▶ **INSTRUCTION**
Swap each "Instruction" in the data below for "Directive" and reproduce everything else unchanged.

▶ **INPUT DATA**

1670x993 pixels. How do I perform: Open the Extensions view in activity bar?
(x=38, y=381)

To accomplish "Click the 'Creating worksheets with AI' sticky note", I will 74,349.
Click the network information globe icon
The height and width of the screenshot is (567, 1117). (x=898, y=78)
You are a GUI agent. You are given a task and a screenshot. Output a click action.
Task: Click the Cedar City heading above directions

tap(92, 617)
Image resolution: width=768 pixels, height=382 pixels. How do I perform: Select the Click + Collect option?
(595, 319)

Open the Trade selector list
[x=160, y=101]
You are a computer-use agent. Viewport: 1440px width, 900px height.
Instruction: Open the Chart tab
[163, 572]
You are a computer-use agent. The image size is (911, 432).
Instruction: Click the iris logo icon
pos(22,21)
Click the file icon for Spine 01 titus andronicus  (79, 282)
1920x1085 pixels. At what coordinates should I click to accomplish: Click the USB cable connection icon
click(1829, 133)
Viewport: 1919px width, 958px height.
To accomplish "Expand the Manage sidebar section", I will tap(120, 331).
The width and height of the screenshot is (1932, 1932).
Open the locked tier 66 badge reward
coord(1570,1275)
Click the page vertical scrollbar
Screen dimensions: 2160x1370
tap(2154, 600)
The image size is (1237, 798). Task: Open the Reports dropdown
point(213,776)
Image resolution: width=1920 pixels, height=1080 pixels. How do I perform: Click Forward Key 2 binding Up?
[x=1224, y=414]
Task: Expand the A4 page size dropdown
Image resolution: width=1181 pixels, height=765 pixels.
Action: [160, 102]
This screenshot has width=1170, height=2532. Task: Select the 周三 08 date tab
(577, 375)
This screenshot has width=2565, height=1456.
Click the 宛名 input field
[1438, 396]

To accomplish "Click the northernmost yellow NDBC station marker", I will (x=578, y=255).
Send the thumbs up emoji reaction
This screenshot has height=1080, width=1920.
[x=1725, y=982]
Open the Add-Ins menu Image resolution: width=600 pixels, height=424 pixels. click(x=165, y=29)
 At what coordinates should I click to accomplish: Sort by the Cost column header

▶ **TASK SOLUTION**
1670x993 pixels. How do I perform: Open the Extensions view in activity bar?
(x=38, y=381)

To accomplish "Click the 'Creating worksheets with AI' sticky note", I will 74,349.
Click the network information globe icon
The height and width of the screenshot is (567, 1117). (x=898, y=78)
You are a GUI agent. You are given a task and a screenshot. Output a click action.
Task: Click the Cedar City heading above directions

tap(92, 617)
Image resolution: width=768 pixels, height=382 pixels. How do I perform: Select the Click + Collect option?
(595, 319)

Open the Trade selector list
[x=160, y=101]
You are a computer-use agent. Viewport: 1440px width, 900px height.
Directive: Open the Chart tab
[163, 572]
You are a computer-use agent. The image size is (911, 432).
Directive: Click the iris logo icon
pos(22,21)
Click the file icon for Spine 01 titus andronicus  (79, 282)
1920x1085 pixels. At what coordinates should I click to accomplish: Click the USB cable connection icon
click(1829, 133)
Viewport: 1919px width, 958px height.
To accomplish "Expand the Manage sidebar section", I will tap(120, 331).
The width and height of the screenshot is (1932, 1932).
Open the locked tier 66 badge reward
coord(1570,1275)
Click the page vertical scrollbar
Screen dimensions: 2160x1370
tap(2154, 600)
The image size is (1237, 798). Task: Open the Reports dropdown
point(213,776)
Image resolution: width=1920 pixels, height=1080 pixels. How do I perform: Click Forward Key 2 binding Up?
[x=1224, y=414]
Task: Expand the A4 page size dropdown
Image resolution: width=1181 pixels, height=765 pixels.
Action: [160, 102]
This screenshot has width=1170, height=2532. Task: Select the 周三 08 date tab
(577, 375)
This screenshot has width=2565, height=1456.
Click the 宛名 input field
[1438, 396]

To accomplish "Click the northernmost yellow NDBC station marker", I will (x=578, y=255).
Send the thumbs up emoji reaction
This screenshot has height=1080, width=1920.
[x=1725, y=982]
Open the Add-Ins menu Image resolution: width=600 pixels, height=424 pixels. click(x=165, y=29)
 At what coordinates should I click to accomplish: Sort by the Cost column header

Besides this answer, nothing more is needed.